How was Toyota able to pull this off? Because the wage differential between American and Japanese workers is insignificant. This might sound like a minor detail, but it is in fact critical. This is the reason Toyota could actually save money - it was a net savings for them. Imagine if Japanese wages were significantly lower than US wages - there would have been no deal. In fact I would be willing to bet that these plants will be shut down in the near future. Why? Now that Ford has started manufacturing cars in China, it's just a matter of time before American Toyota plants close (along with all other Toyota plants in even Japan). Toyota will be forced to move their plants there as well (or someplace with even lower wages) to stay competitive. Short of government intervention, nothing can be done about this in a global market that practices free trade policies. Should the government intervene? We'll get back to that in a moment.
So ... Imagine a world where countries look out for their own best interest and at the same time are able to do so for each other as a side effect - automatically ! This is possible under this so-called Global Prosperity Plan. Let's look at the second big idea:
Don't "trade" for things you already produce
When we trade for things we already produce, we are given a wider choice, and that's a good thing. Imagine having to drink only American beer when the rest of the world brewed beer that was so much better! But trading like this creates a problem for the domestic market - if the cost of living is lower in the foreign producer economies, they have an unfair advantage selling in the domestic market. This wage disparity may be so high it could put domestic producers out of business. While some shortsighted consumers might cheer this, it really is in all of our best interest to have domestic jobs. In these cases, it may be necessary for the domestic country to place reasonable tariffs on the foreign producers. This is only necessary if the disparity is large, otherwise it is not necessary.
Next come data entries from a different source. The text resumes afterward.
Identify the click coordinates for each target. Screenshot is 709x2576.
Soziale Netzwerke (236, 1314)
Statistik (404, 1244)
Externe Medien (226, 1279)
Is it really that easy? Conceptually, yes. In practice however, it will be a war that will take courage and may even cost people’s lives. Why? Because there are multinational interests (free traitors) who have benefited greatly as middle men from free trade and they will do everything in their considerable power to make sure things stay as they are. In addition, there are a considerable number of ideologues in both parties who think global free trade is the same thing as “free markets”, which it clearly is not.
The question is, “Are Americans smart enough to embrace the GPP and do they have the courage to see it through?”